こうして、他の機神たちには秘密の人間と機神の奇妙な共生がはじまった。
最初は、金華と岩斗の母親から少しでも人間社会の情報を入手する。程度の興味だったが──会話を重ねていくうちに、レディ・ラミアは人間の母性というものへ強い興味を抱くように変わってきた。
いつも、嬉しそうに我が子のコトを話す母親の表情に、ラミアは不思議な安らぎを覚えた。

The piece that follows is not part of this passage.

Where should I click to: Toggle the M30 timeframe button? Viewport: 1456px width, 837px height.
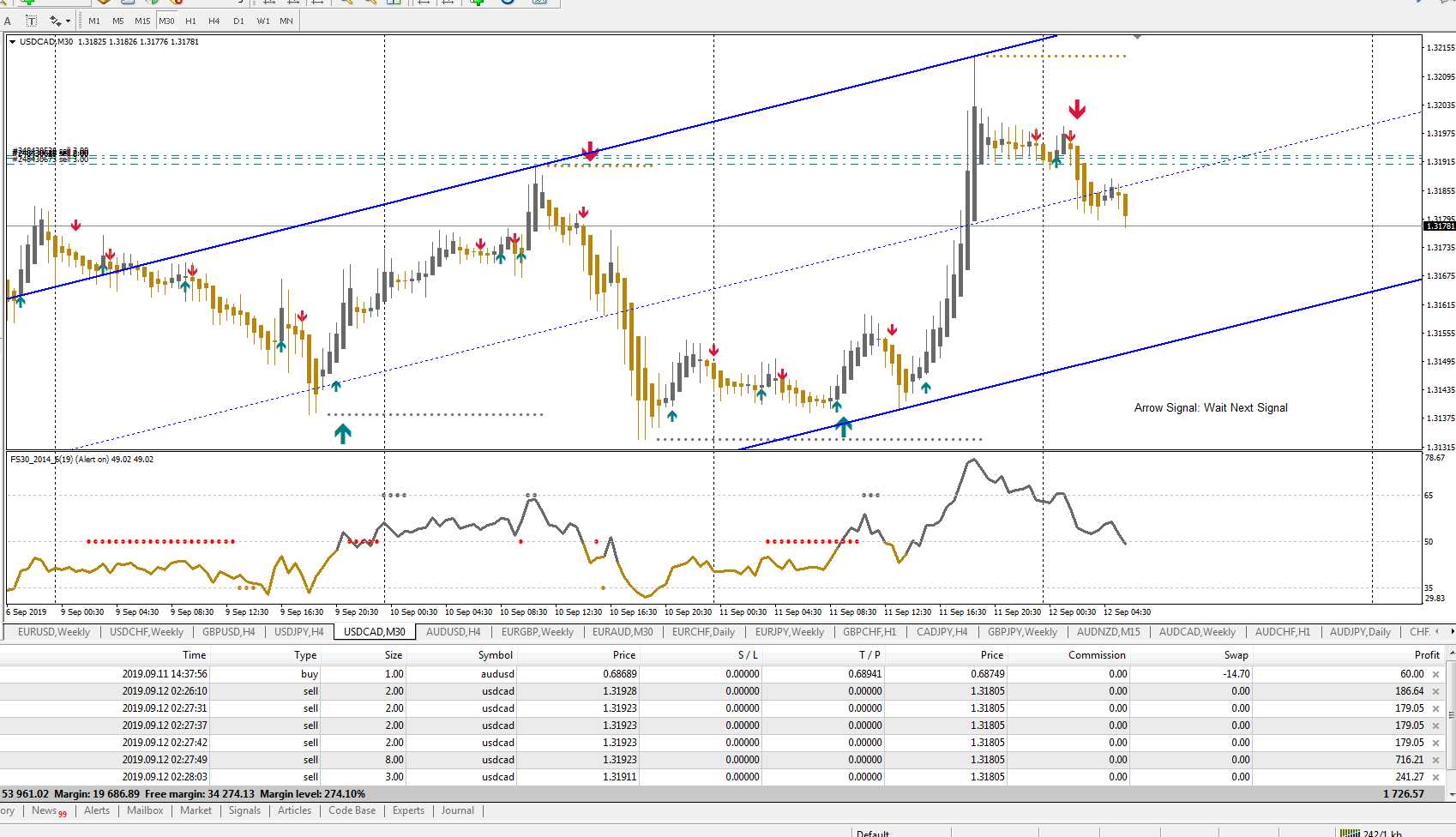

「そうか、子供というのは。母親のおまえにとって、そんなに愛しく大切なモノか?」
「はい、事情があって子供とは別居別姓になってしまいましたが……元気でいるのなら、いつの日か抱き締めてあげたいです……なにもしてあげられなかった母親ですから」
「そうか、いつの日か金華と岩斗に会えるといいな」
そしてついに、人類と機神の最終決戦の日がやってきた。
奇ハ虫類将軍は、集結したリザードマンたちや。ハ虫類型機神の前で人間の片腕を挙げて機神軍の士気を鼓舞する。
「我ら機神に勝利を!」
「機神に勝利を!」
機神たちは次々と戦場『ハル・メギドの丘』を目指して出撃して行った。